Rezension zu Das lebendige Gefüge der Gruppe
ÖVS news 2/2017
Rezension von Heinz Lorenz
Raoul Schindler (1923–2014), Ehrenmitglied der ÖVS, ist vielen
Lesern als Begründer des »Rangdynamischen Modells der Gruppe«
bekannt. Darüber hinaus kennen viele seinen wesentlichen Einfluss
auf die Gestaltung der österreichischen psychosozialen Szene. Sein
weites Betätigungsfeld reichte von seinen Arbeiten in der
Psychiatrie, der Entwicklung von Gruppendynamik und
Gruppenpsychotherapie bis hin zur aktiven Gestaltung der
psychosozialen Versorgung. Dabei war es ihm immer ein Anliegen, die
gesellschaftliche Relevanz der verschiedenen Arbeitsbereiche im
Auge zu behalten.
Ein Teil seiner in diversen Fachzeitschriften veröffentlichten
Publikationen ist kürzlich in Buchform erschienen. Zusammen mit den
Kommentierungen bzw. Bemerkungen des Autorinnenteams zum jeweiligen
Kontext der Arbeiten ergibt sich eine spannende historische
Betrachtung der Entwicklung von Raoul Schindlers Denken, seinem
Handeln und seiner Zeit.
Das Werk beginnt mit Arbeiten zu therapeutischen Kleingruppen und
zu Schindlers Experiment, auch die jeweiligen Angehörigen der
Patientinnen mit ein zu beziehen – eine logische Folge von
Schindlers Eintreten für die Psychiatriereform der 1970iger. Es
folgen Arbeiten zum »Rangdynamischen Modell«, zu Schindlers
Bemühungen, dieses auch für größere Gruppierungen anzuwenden, und
zu Arbeiten zur besonderen Bedeutung der »Omega«-Position.

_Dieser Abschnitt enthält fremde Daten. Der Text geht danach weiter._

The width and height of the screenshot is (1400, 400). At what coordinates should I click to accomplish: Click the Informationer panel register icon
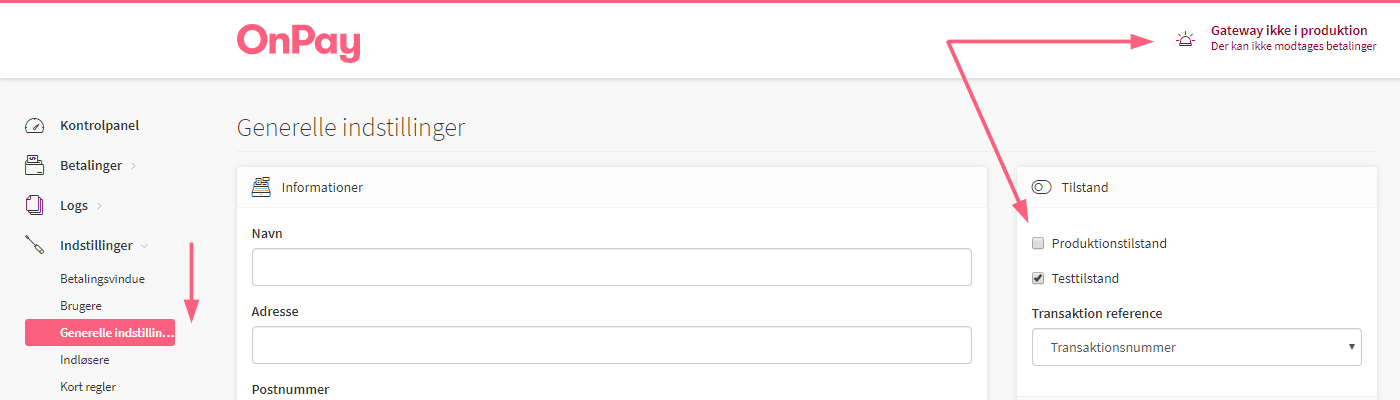(x=261, y=187)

Abgeschlossen wird dieses Buch mit Veröffentlichungen zu
gesellschaftlichen und institutionellen Entwicklungen.
Besonders zwei Aspekte des Buches sind für Supervisorinnen und
Supervisoren herauszustreichen: Das sind einmal die Arbeiten zum
»Rangdynamischen Modell« – besonders die, in denen Schindler sein
Modell von jenen soziometrischen und sozialpsychologischen Modellen
abgrenzt, die ähnliche Begriffe verwenden. Besonders wichtig ist
das Verständnis der Bedeutung des »Omega« für das Geschehen in
einer Gruppe, für ihren Zusammenhalt und ihr Fortbestehen.
Schindler hat sich damit sein ganzes Leben lang beschäftigt und
große Empathie für diese Position entwickelt. Zum anderen sind es
Schindlers lustvolle und bildhafte Beschreibungen von
Gruppenprozessen, die eigentlich in allen Supervisionsausbildungen
zur Pflichtlektüre ernannt werden sollten.
Den Autorinnen und Autoren, zwei davon Mitglieder der ÖVS, sei
gedankt für diese lesenswerte und profunde Zusammenstellung!